On Thu, Jul 3, 2025, at 12:54 PM, Andreas Hennings wrote:
>> > A setter method injection is what I did in AttributeUtils, because it was
>> > the only real option. Alternatively, I suppose core could use property
>> > setter injection (either a magically named property like $__reflector, or
>> > a property that itself has an attribute on it, etc.). That would allow it
>> > to be set before the constructor is called, and with property hooks would
>> > allow processing either immediately or later in the constructor. The
>> > downside here is that Attribute are, generally, serializable, but a
>> > Reflection object is not. So if someone wanted a serializable attribute
>> > they would have to accept the property, use it, and then remember to unset
>> > it at some point.

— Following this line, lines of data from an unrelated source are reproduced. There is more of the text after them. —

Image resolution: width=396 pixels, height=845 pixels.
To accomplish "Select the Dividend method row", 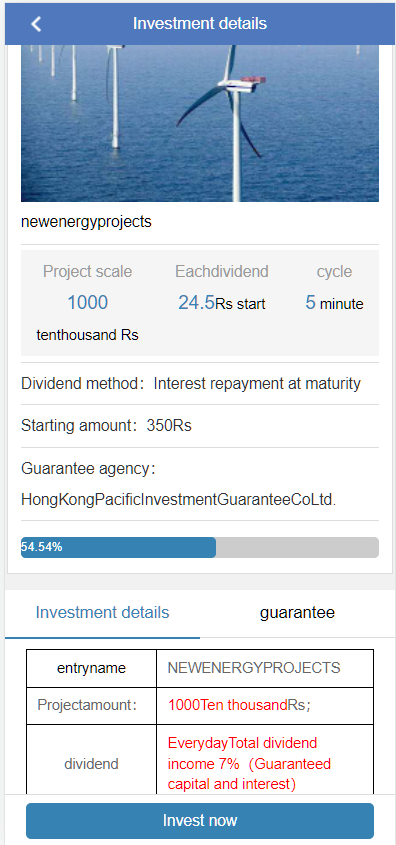I will coord(200,384).
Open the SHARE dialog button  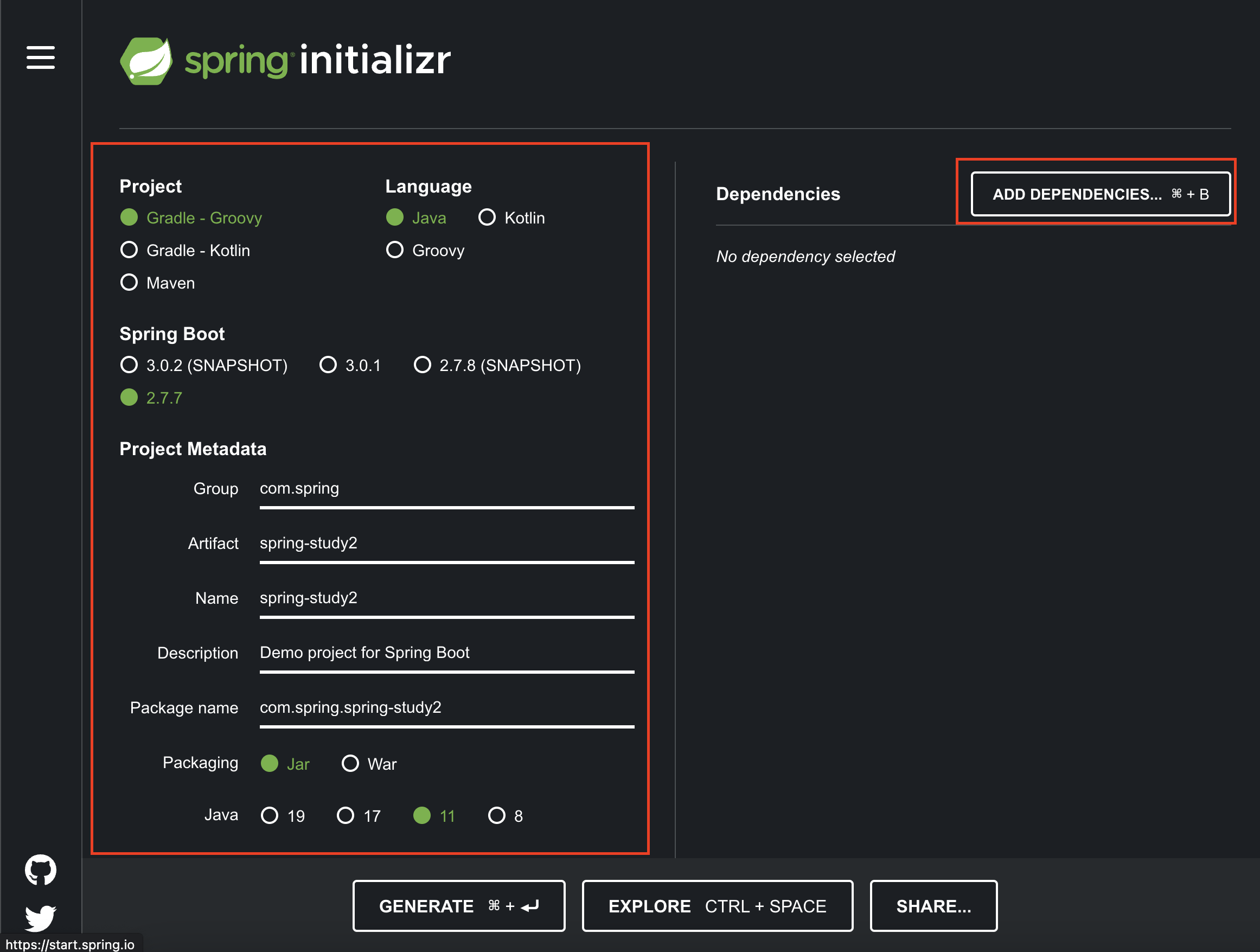[x=933, y=906]
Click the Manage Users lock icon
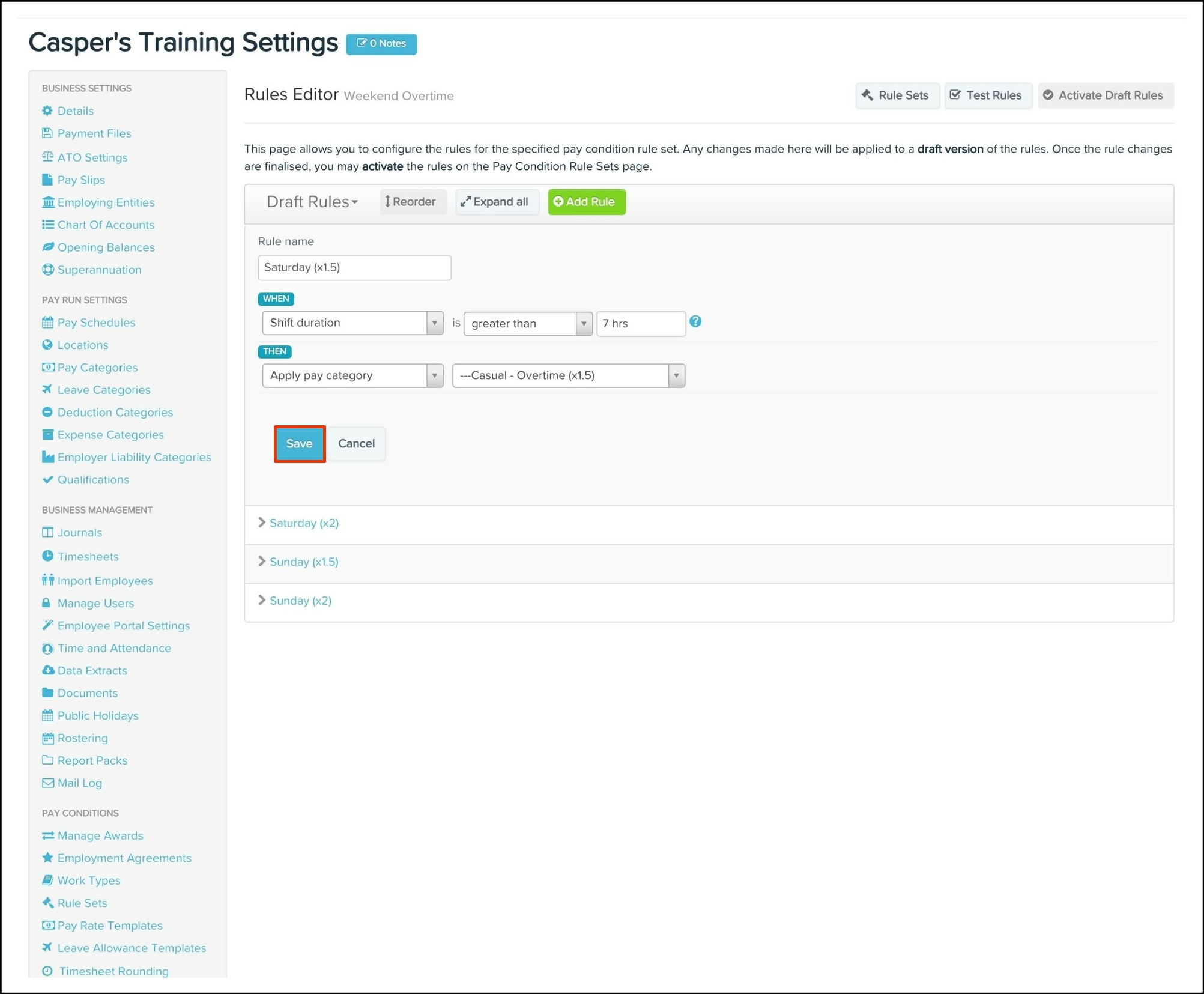The width and height of the screenshot is (1204, 994). coord(47,602)
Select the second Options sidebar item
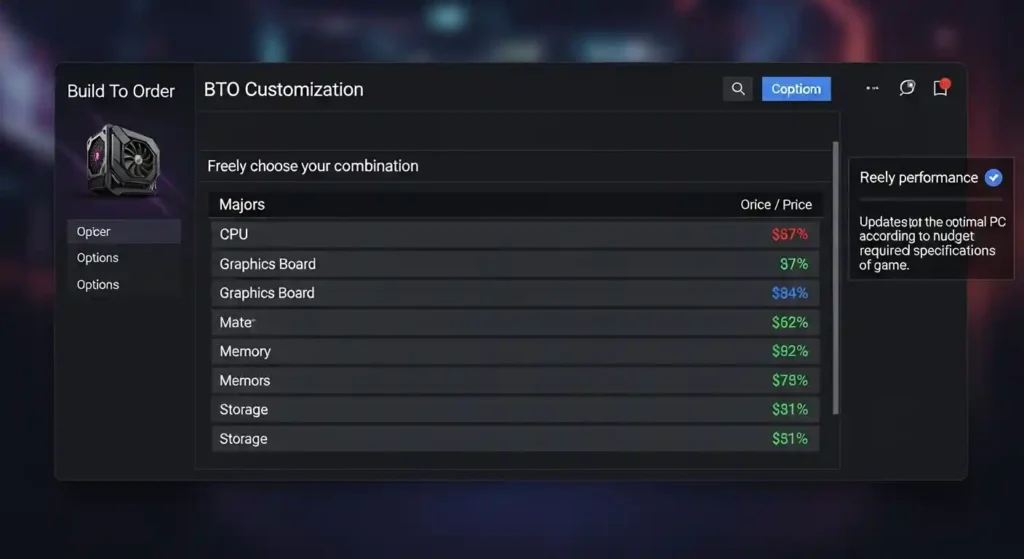Image resolution: width=1024 pixels, height=559 pixels. (x=98, y=285)
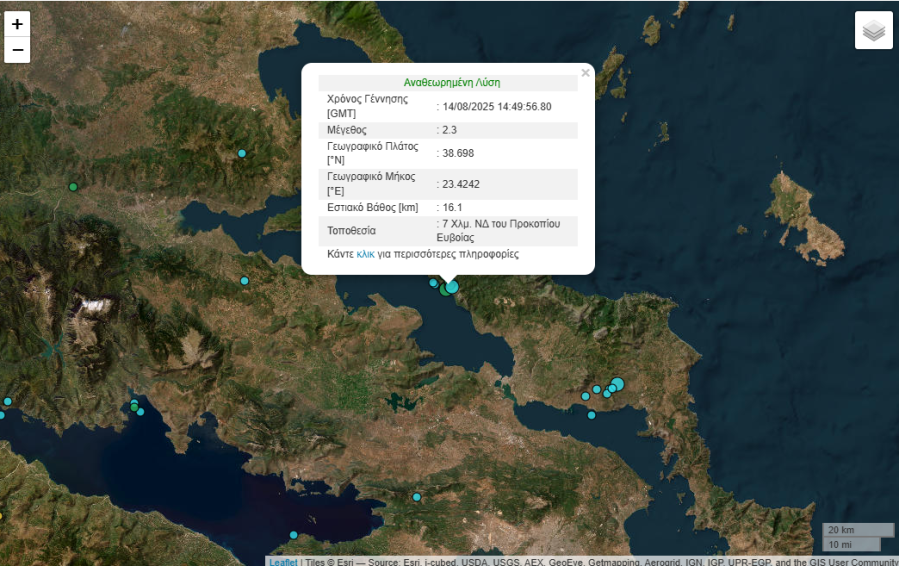This screenshot has height=566, width=899.
Task: Select the leftmost cyan marker in the eastern cluster
Action: [586, 397]
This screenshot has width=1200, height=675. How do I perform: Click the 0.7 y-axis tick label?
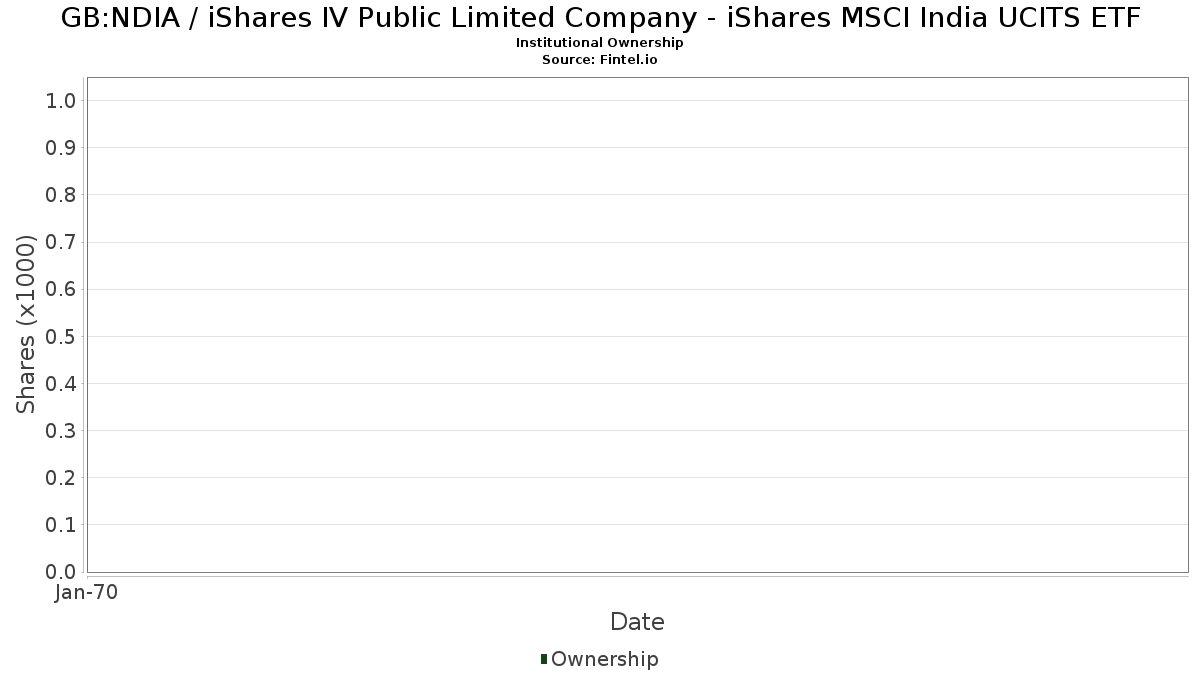(61, 242)
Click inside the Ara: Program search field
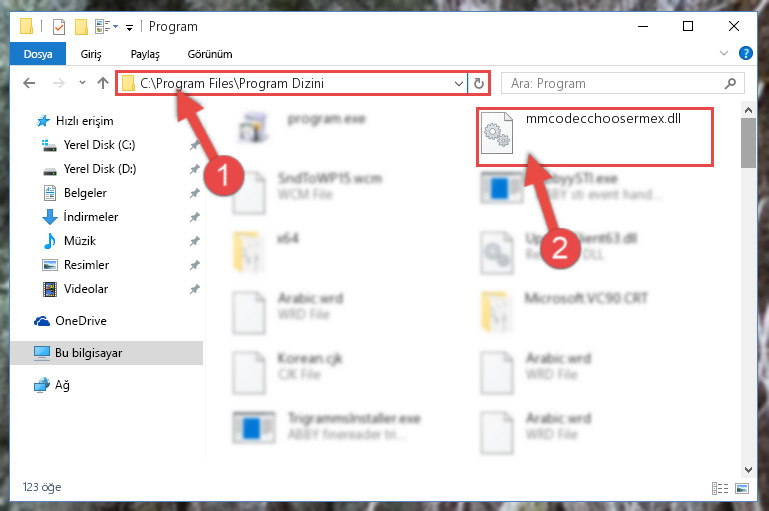 pos(613,84)
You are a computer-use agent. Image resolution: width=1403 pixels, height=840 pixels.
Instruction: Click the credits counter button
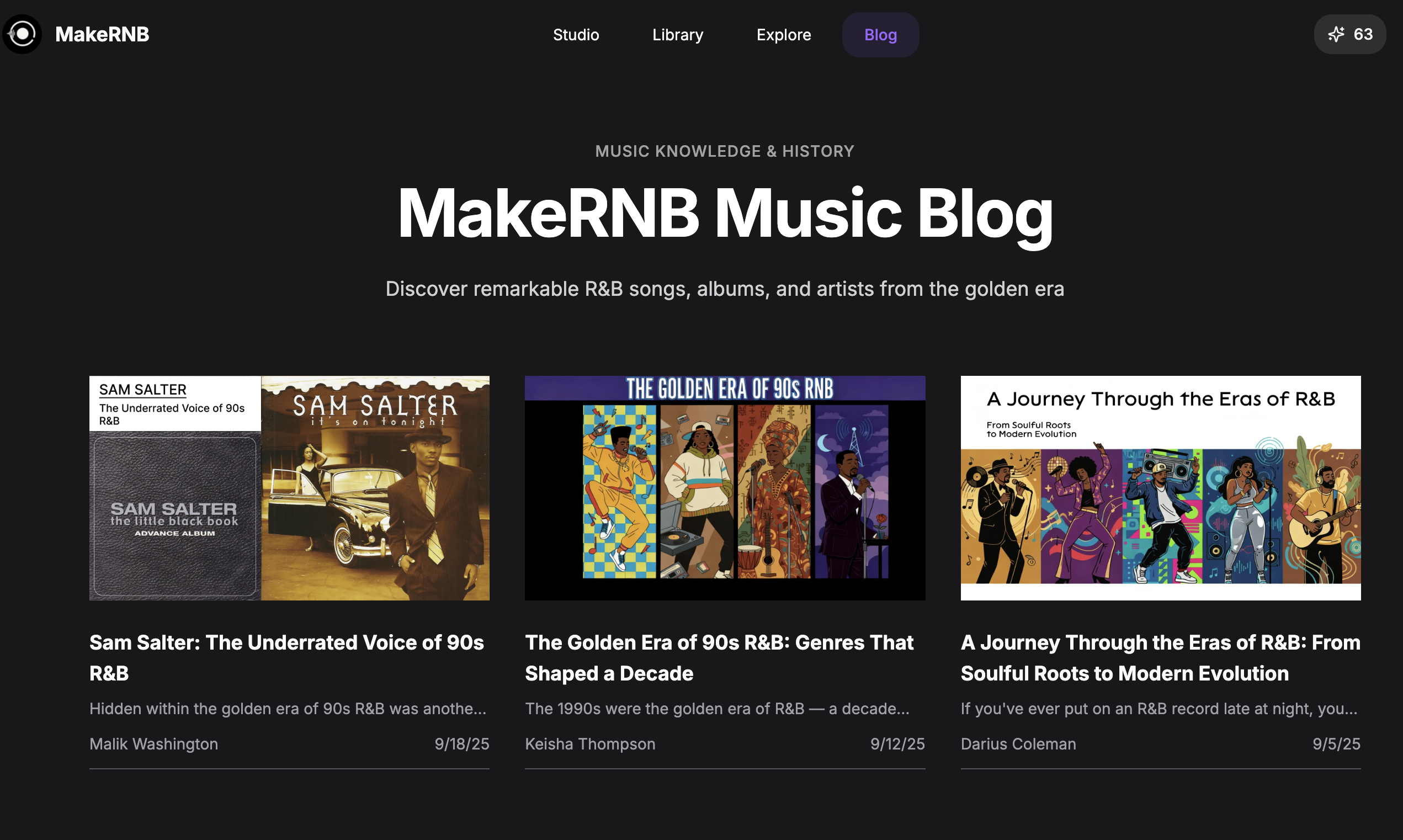pos(1349,35)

That's clumsy.
>> >
>> > --Larry Garfield
>> >
>>
>> As someone that's written yet another userland "solution" for this problem,
>> I have an alternative solution, based somewhat on an internalised concept
>> of "never store Reflectors".
>>
>> Introduce an interface "ReflectorAttribute" (bike shedding to come); which
>> accepts a single Reflector argument.
>>
>> If the attribute implements the interface, the method is called immediately
>> following instantiation.
>
> Yep, this is the "method injection" mentioned by Larry, or what I
> referred to as "setter injection".
> I have not seen your library, but I assume that's where it is going.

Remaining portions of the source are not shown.